Daniel Pinkham, 83; composer tackled variety of genres
The composer Daniel Pinkham , who for six decades played a central role in the Boston music community as a conductor, teacher, organist, and harpsichordist, died yesterday in Natick. He was 83 .
The cause of death was leukemia, according to his longtime partner, Andrew Paul Holman .
Mr. Pinkham was a versatile composer whose large output included symphonies, concertos, organ works, and especially music for chorus. His "Christmas Cantata" has entered the repertory of many church choirs and student ensembles around the country. His music won admiration for its ability to engage a wide audience beyond the small circle of connoisseurs following the latest trends in contemporary music.
"The thing that most defines his musical personality was a sense of elegant simplicity," said John Gibbons, chairman of the historical performance department at New England Conservatory and a harpsichordist who studied with Mr. Pinkham in the 1960s.
In a 2002 Boston Globe review of his Concerto for Organ and Wind Quintet, Richard Dyer praised Mr. Pinkham's "playful mastery of counterpoint" and his "delight in the interplay of color and timbre." He also described the way each of the four movements "brought quiet chuckles and murmurs of pleasure from the audience."
A pioneer of the local early music movement, Mr. Pinkham served on the faculty of New England Conservatory since 1959 and taught at many other local schools. He served at King's Chapel as music director and music director emeritus for more than four decades. Widely admired by colleagues for his generosity and quick wit, he was also an active performer on harpsichord and organ, playing for many years in a duo with the violinist Robert Brink. His orchestral music was once performed by the New York Philharmonic under Leonard Bernstein.
"He was always making music, whether he was writing it or playing it," recalled Laurence Lesser, former president and interim chief executive of New England Conservatory. "I'm sure he was philosophical, but more than anything he was practical. He was a real doer."
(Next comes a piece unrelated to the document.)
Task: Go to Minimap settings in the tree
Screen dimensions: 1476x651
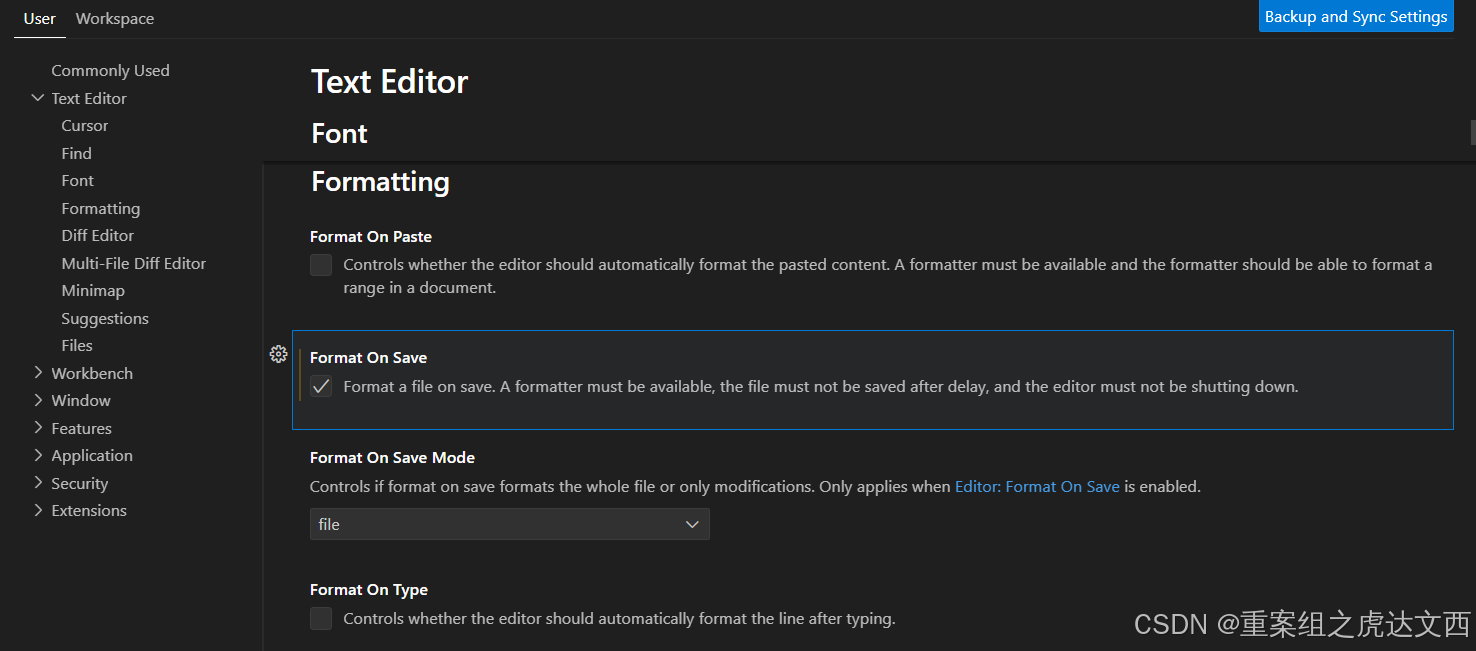Action: coord(93,290)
Daniel Rogers Pinkham was born in Lynn. He began playing music at age 5 and deepened his studies at Phillips Academy, Andover. His most prominent composition teachers later included Paul Hindemith, Arthur Honegger, and Samuel Barber, with whom he studied at Tanglewood, and Nadia Boulanger, with whom he studied privately. At Harvard University, he took classes with Aaron Copland and Walter Piston, among others.
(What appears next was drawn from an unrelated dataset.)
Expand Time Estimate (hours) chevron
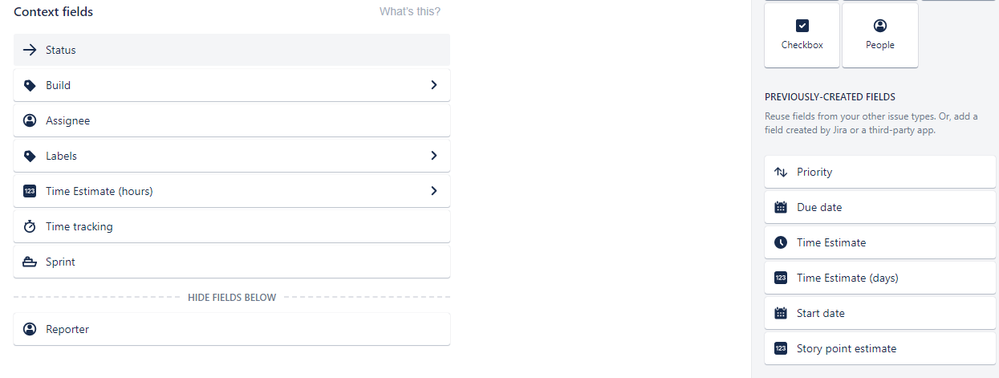 pos(434,191)
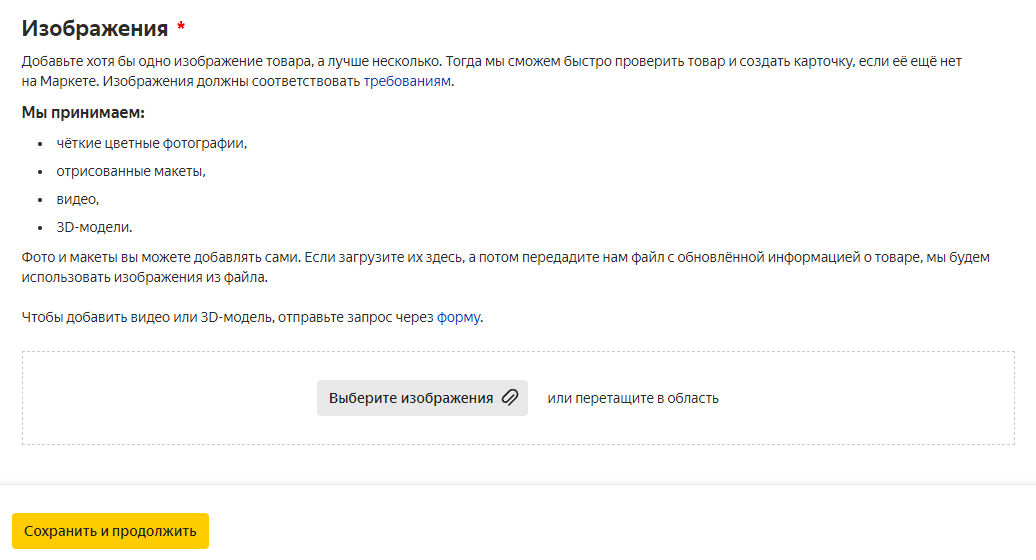Screen dimensions: 1036x560
Task: Click the "Мы принимаем:" subheading
Action: [x=83, y=112]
Lorna Cooke deVaron , a longtime choral conductor at New England Conservatory , remembered meeting Mr. Pinkham when both were students in Piston's composition class. He wrote his popular "Christmas Cantata" for her and the New England Conservatory Chorus.
Speaking by phone yesterday, she praised the work's "wonderful poignancy and joy," and the way its basic scoring and modest technical demands allowed it to be performed even by a good high school choir.
"It was so very American in the way that Copland's music was," she said. "I was teaching at Tanglewood in the . . .1950s and I introduced it to all of the young conductors there. And then it just spread like wildfire through the country."
Around that time, Mr. Pinkham began experimenting with 12-tone compositional techniques and later electronic music. But the values of practicality and accessibility remained paramount, even as they may have ultimately limited the exposure his music received in some of the more elite corridors of the contemporary music world.
He wrote frequently for the church, and in more recent years, he allowed his compositional imagination to roam widely, at one point indulging audiences of the future in his setting of Robert McCloskey's famous children's story "Make Way for Ducklings."
He composed music well into his later years. As recently as Sunday night, the evening before Mr. Pinkham's death, Edward E. Jones led the Harvard University Choir in the world premiere of his work, "A Cradle Hymn," at Memorial Church in Cambridge.